▶ [読解用抜粋]
• • • • •

マオリと呼ばれる先住民族がポリネシアから移住したのがおよそ1,000年前で、
その後、約400年前からヨーロッパからの移民が流入。
近年はアジアからの移住者が多く、
中国人は人口の4%を占め、
インド人も郵便局やデイリーといったお店でよく見かけるそうです。

街の看板は、マオリの言葉と英語が併記されています。
小林さんの経験では、
大学で参加したカンファレンスの際、
開始前にマオリの祈りの儀式が行われたことがあったとか。
これもNZ社会では特に珍しいことではないそうです。

・Practical

小林さんがNZに移住して約3年。
日常生活や研究活動を通じて、
NZでは「Practicalであること」
つまり形式よりも実用性が好まれるように感じると言います。

ビザの申請、子どもの学校とのやり取り…
さまざまな場面で感じられる実用性。
これは労働時間の短縮にもつながっているのかもしれないとの考察です。

• • • • •

▶ [提示資料]
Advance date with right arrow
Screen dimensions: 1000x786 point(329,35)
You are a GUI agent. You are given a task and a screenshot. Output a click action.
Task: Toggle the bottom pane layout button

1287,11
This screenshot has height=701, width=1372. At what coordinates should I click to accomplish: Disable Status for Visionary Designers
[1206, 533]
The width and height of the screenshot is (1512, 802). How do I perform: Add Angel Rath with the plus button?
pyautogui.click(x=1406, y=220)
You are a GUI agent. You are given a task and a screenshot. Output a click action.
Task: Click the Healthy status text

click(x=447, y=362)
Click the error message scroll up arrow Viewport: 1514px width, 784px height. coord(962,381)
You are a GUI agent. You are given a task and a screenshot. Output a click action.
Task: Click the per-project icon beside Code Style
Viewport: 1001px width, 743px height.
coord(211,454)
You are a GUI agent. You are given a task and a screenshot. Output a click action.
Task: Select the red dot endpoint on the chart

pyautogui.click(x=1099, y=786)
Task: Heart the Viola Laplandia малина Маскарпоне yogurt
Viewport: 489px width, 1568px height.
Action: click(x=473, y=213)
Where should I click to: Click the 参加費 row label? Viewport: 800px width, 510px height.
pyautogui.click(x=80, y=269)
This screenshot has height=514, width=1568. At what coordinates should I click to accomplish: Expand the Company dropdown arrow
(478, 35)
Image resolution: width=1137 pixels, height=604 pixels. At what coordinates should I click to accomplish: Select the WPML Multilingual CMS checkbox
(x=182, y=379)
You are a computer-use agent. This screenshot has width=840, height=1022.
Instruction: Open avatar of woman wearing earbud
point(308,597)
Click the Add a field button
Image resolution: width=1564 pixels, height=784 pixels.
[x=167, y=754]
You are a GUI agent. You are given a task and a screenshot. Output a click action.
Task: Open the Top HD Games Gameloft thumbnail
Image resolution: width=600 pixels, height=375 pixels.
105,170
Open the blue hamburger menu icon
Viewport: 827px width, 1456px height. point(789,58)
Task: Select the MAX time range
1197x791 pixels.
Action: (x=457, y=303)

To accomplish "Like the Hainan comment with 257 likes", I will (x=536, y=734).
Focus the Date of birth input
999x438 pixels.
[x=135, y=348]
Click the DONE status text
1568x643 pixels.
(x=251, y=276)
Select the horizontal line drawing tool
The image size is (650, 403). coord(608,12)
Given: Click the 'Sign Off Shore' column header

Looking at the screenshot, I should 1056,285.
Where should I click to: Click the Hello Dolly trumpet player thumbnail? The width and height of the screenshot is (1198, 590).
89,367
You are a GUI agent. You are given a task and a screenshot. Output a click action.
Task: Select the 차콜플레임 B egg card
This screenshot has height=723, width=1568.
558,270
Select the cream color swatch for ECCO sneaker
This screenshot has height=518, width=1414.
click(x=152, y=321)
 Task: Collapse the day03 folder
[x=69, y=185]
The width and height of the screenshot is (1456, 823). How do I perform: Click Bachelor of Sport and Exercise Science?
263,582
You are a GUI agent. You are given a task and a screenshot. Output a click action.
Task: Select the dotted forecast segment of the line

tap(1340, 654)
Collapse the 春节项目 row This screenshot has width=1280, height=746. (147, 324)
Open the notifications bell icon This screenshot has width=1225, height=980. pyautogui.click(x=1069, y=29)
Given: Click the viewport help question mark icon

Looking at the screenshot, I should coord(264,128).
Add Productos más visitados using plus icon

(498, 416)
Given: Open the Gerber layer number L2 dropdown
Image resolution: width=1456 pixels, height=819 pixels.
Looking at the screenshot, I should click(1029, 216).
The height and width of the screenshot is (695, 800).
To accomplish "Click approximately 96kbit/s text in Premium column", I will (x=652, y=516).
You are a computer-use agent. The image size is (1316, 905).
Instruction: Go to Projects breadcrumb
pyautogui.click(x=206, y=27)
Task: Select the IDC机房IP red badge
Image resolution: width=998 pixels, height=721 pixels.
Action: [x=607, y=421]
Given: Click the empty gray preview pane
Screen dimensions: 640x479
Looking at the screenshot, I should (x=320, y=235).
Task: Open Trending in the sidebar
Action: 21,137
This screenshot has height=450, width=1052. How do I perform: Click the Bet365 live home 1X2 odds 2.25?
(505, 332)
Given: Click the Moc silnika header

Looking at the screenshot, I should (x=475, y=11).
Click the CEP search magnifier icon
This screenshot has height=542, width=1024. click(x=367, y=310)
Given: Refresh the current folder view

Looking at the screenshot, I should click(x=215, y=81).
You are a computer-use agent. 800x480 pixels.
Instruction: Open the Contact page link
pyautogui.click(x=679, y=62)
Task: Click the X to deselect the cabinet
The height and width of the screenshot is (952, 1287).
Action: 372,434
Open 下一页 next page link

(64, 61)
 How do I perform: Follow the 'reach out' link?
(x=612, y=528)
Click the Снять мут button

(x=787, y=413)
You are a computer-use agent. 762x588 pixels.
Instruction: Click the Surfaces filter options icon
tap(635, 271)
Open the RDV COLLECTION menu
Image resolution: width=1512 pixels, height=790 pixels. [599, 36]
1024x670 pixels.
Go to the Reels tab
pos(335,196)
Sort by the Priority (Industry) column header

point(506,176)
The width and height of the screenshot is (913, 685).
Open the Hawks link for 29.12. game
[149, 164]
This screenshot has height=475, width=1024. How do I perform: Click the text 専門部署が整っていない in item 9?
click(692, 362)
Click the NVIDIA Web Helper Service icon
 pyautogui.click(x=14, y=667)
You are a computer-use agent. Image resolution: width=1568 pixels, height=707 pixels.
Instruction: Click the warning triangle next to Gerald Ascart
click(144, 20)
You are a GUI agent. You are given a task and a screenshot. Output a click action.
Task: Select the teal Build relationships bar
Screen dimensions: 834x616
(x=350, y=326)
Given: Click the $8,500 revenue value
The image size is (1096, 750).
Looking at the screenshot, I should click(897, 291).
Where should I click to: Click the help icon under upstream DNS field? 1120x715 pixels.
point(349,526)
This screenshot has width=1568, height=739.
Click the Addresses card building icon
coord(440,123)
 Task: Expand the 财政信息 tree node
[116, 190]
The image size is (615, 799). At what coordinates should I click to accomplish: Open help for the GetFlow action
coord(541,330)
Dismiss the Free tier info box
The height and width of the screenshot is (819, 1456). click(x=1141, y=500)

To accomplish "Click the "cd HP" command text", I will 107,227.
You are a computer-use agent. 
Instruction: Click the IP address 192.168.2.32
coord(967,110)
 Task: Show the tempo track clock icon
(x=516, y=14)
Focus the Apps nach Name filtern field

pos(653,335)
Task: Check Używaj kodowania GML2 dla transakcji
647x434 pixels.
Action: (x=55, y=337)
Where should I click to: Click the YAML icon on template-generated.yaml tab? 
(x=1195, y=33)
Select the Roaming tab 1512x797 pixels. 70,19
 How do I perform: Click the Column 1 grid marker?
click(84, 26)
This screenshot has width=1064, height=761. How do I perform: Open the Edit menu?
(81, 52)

• • • • •

▶ [次の課題]
A. ニュージーランド社会についての文章にある「街の看板は、マオリの言葉と英語が併記されています。」を英語に訳してください。
B. ニュージーランド社会についての文章を、最後の文の後から引き取って書き継げ。

▶ [解答一覧]
A. Street signs are written in both the Maori language and English.

B.
・Kiwi Husband

NZの国鳥であるキウイはオスが子育てをします。
これになぞらえてKiwi husbandという言葉があるように、
男性が家事や育児をするのは一般的。

これは、産業構造が日本と異なり、
会社員よりフリーランスや自営業の人が多いのも
ひとつの要因であるようです。

・移動に抵抗がない

家は3年住んだら長い方。転職回数は生涯で6回ほど。
学校での勉強の仕方は通学だけでなく、
途中でホームスクーリングに変えることができるそうです。

変化に対する抵抗が少ないそうで、
状況に応じてベストの選択をする姿勢はPracticalさにも
つながるように感じられます。

後半は、
The Economistによる
The glass-ceiling index(「ガラスの天井」調査)を
NZと日本で比較しました。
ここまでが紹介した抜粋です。